Wednesday, October 8, 2025

Grief

 My husband passed away in my arms. He had been in hospital for a little over a month. The end was fast and in retrospect, when he understood that he wasn't going to recover, when he lost hope, he was ready to die.

There was no specific conversation around saying 'goodbye' to one another. However, in many ways that goodbye took place in specific moments starting on the Thursday and ending on Sunday evening. I had been in the city and arrived at the hospital on the edge of the city late lunch time. He was asleep and I hovered about the room until he became aware of my presence and opened his eyes.

He immediately, and for the first time, took out of the bed sheets his right arm. He had had a stroke and was paralyzed down the left side of his body. He brought his hand up to meet my hand and together, holding holds, he said, 'I missed you.'

'I won't leave again,' I told him. Later in the evening I told him I was going home by Uber to gather some things, and I would be back in an hour.

When I arrived back, he was asleep but the nurse on duty told me that she had told him where I had gone and that I would be back soon. She had asked him where he was, and he had correctly told her where he was. This was the first time he could do that. Up until then he had been on a plane, in another country, in Indonesia. He had been anywhere and everywhere except that hospital.

In fact, I had slept with him on a mattress on the floor for several days prior to this but I had caught a virus in there and was coughing and very unwell, so I had gone home to sleep in my bed, returning to the hospital each day by tram to spend the day with him.

Now, I was there until the end.

I think it was Friday when I climbed into bed with him. I had to wiggle into the smallest space beside him so that I didn't hurt him. He woke. It was very difficult for him to form words, but I clearly heard him say,

'I love you so much.'

And then he said, 'You are strong'.

Knowing that all he could do at this point was to reassure me that I would be all right on my own, that's what he said. That's my interpretation.

Everyone came to say goodbye. Of course. My daughter discharged herself early from having her daughter to show the babe to her father. We smothered him with love in every way we knew how. I told him that only good men get this much love.  I never stopped touching him, massaging his neck, holding his hand.

When the children had said their final goodbyes, we were left in the room alone until the nurses came to change his position. He stopped breathing and then he started breathing again and then I held him in my arms.

'I love you, I love you. I love you' I kept saying as he gasped, took his final breath and passed away.

Grief is an extraordinary thing. We gave him the best send off. We all talked about him in the church - me first, his children, his six siblings. It was a glorious send off as the coffin was lifted from the church to the bagpiper playing 'Scotland the Brave'.

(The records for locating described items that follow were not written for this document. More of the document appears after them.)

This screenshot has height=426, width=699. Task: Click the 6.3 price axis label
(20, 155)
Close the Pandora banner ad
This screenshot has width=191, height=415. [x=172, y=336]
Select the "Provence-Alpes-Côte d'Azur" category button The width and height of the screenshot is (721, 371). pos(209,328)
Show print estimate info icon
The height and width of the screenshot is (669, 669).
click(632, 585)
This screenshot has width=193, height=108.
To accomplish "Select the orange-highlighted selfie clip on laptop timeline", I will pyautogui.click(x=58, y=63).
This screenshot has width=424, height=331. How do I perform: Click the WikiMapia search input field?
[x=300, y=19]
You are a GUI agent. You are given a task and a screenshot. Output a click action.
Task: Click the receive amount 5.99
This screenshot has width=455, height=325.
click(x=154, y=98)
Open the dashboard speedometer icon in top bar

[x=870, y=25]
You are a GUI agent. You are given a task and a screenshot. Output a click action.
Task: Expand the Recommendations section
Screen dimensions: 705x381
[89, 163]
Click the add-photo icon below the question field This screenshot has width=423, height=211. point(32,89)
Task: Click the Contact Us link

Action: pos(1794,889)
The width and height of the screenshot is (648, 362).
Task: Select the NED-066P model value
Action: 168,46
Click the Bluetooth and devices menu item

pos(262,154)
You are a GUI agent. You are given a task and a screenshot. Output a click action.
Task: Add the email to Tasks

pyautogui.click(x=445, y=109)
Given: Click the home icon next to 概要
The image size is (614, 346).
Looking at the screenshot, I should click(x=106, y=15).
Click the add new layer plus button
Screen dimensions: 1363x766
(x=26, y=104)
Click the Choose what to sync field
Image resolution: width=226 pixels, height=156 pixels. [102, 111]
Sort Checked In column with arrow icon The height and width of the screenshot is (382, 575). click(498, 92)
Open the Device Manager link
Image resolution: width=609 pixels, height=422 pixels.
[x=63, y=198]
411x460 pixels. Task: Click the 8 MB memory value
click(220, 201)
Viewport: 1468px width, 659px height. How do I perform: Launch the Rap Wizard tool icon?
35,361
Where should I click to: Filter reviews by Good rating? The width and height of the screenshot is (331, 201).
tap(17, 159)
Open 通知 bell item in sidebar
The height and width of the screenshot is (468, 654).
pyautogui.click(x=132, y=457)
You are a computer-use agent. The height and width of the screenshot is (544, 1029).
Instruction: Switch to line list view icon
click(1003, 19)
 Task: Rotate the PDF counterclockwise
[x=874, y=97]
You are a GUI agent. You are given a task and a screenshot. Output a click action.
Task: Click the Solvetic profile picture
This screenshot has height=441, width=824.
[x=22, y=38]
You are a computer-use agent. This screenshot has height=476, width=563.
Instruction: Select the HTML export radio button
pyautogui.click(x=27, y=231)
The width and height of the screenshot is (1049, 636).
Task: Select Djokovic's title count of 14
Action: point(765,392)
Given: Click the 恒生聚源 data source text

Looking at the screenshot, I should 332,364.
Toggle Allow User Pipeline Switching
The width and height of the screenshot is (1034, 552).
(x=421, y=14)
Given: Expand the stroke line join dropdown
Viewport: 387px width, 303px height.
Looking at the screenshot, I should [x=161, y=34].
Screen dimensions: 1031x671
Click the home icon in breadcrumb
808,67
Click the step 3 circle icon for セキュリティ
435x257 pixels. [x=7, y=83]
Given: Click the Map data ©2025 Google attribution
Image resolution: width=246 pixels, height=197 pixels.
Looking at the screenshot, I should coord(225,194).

At first, I thought I would get through this all right. Feelings were under control, until they weren't, until the loss was felt over the past few days, the enormity of it.

He was my Protector. My love. My life.

I know he would want me to be all right, for us to all be all right. And we shall be. My grief ebbs and flows. Today I am a mess, a sobbing mess, but it feels right to really feel into it. To acknowledge the loss. He was my soulmate by just shy of 50 years and I miss him sorely. This is love. This is what it is to be human.